Joseph led off again and once the rope came taunt I removed the anchor and we returned to climbing simultaneously. The slope here had eased, but was still very steep. I couldn't help thinking what would happen if I did slip and would I be able to self arrest on this surface of solid snow? I tried to concentrate on keeping in balance and moving steadily with the rhythm of the rope.

Steep traverse

Now we arrived beneath the summit ice cap and set off to traverse below the ice cliffs to the gap between the true and false summits. Once again, the Roosevelt glacier lay directly below and I concentrated on smooth and careful movement toward the picket Joseph had placed. As I reached each of these anchors, I'd have to pry it from the snow, clip it into my harness, then slide the T-shaped hunk of metal between my lower back and my pack. Not the most comfortable way to climb.

un-roping

We crossed the final bergschrund and followed an easy slope to the gap between the two summits. Untying from the rope, we hiked up to the true summit and looked down into the crater. The volcano's heat had melted part of the summit free of snow, and I lay there dodging the wind as a desire to climb Mount Shuksan began to grow. Besides the views of Shuksan's summit spires, I admired the upper peaks of the North Cascades poking out of the cloud layer and the other volcanoes showing their dominance of the skyline to the south.

Roman Wall

We headed back down and tied into the ropes, again configured for glacier travel with extra coils. Up and over the false summit then we looked down at the "Roman Wall", the steep upper section of the normal Coleman-Deming route. We could see a few climbers ascending upwards, but most had completed their climb and were returning to the Black Buttes. We'd hit a nice gap between groups and had enjoyed the summit to ourselves.

Colfax Peak

We shot straight down and towards a barren and rocky hogsback while taking in the view of the lower Colfax Peak directly in front of us. Far below we could see the tracks in the snow leading all the way to our tents in the middle of the Black Buttes campsite. Once off the hogsback, we started catching and passing other groups as we descended on automatic, working around the open crevasses and across a few small snowbridges.

Just before noon we returned to camp and looked forward to the rest of the afternoon for relaxing and eating. The clouds had moved upwards and barely existed at our elevation. We appreciated their coolness and efforts in blocking the baking sunlight as we cooked lunch.

Hidden views

During the afternoon I walked up to the ridge above camp and sat on the rocks to work on my journal. The views of Thunder Glacier were heavily obscured by the clouds, but I watched ravens float only a few feet above my head in the wind.

Thunder Glacier

After dinner the clouds cleared off and I re-ascended the black rocks to finally capture the views of Thunder Glacier. Returning to my tent I chatted with another Canadian group who were going to attempt the normal route the next morning. All the other groups had packed out this afternoon, so the camp was noticeably quieter.
######
▶ _STATED TASK_
Can you reproduce the passage from the climbing account word for word, starting at "Joseph led off" and ending at "of the rope."?

▶ _DATASET RECORDS_
######
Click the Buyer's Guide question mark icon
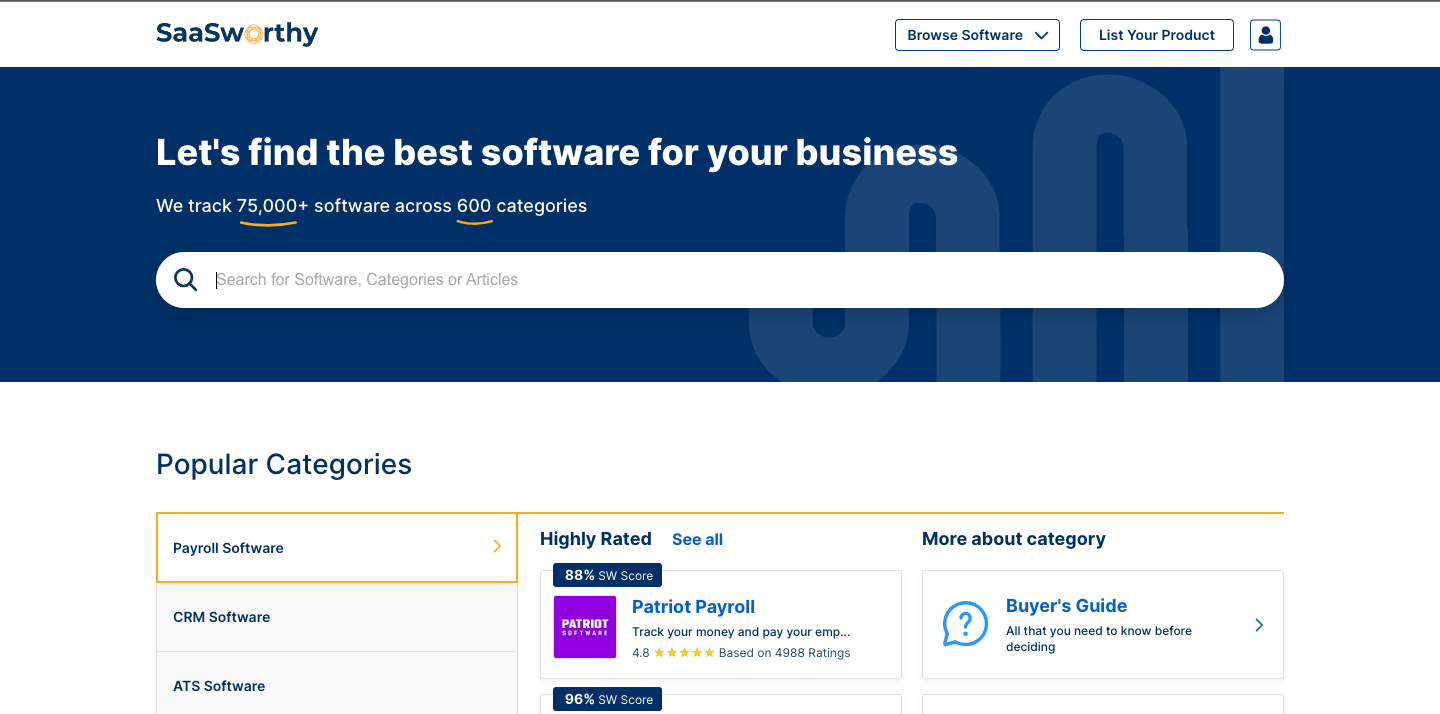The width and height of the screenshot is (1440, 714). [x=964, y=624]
######
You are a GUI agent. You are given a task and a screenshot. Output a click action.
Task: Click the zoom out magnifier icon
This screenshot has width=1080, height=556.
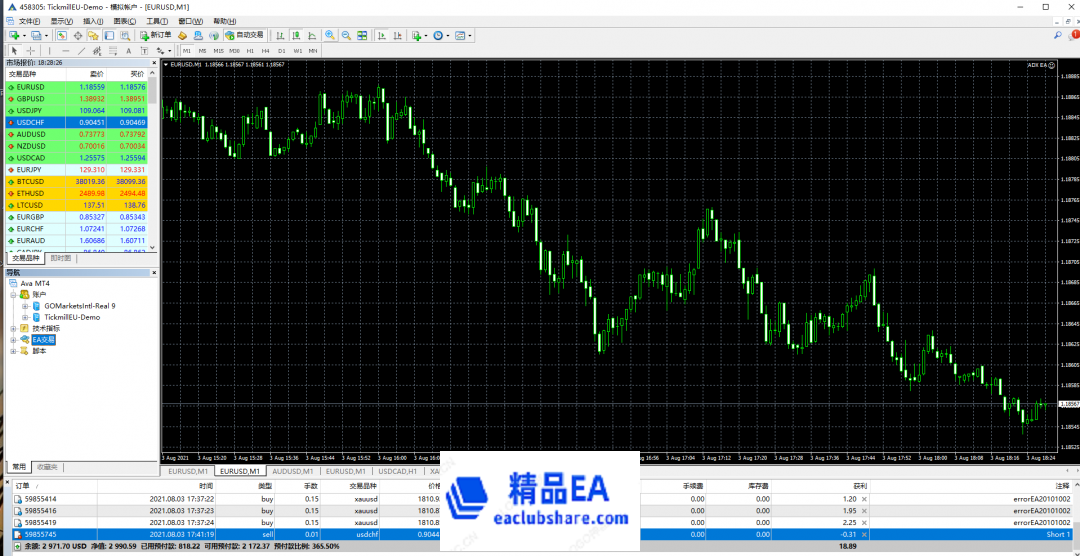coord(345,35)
######
▶ _COMPLETE ANSWER_
Joseph led off again and once the rope came taunt I removed the anchor and we returned to climbing simultaneously. The slope here had eased, but was still very steep. I couldn't help thinking what would happen if I did slip and would I be able to self arrest on this surface of solid snow? I tried to concentrate on keeping in balance and moving steadily with the rhythm of the rope.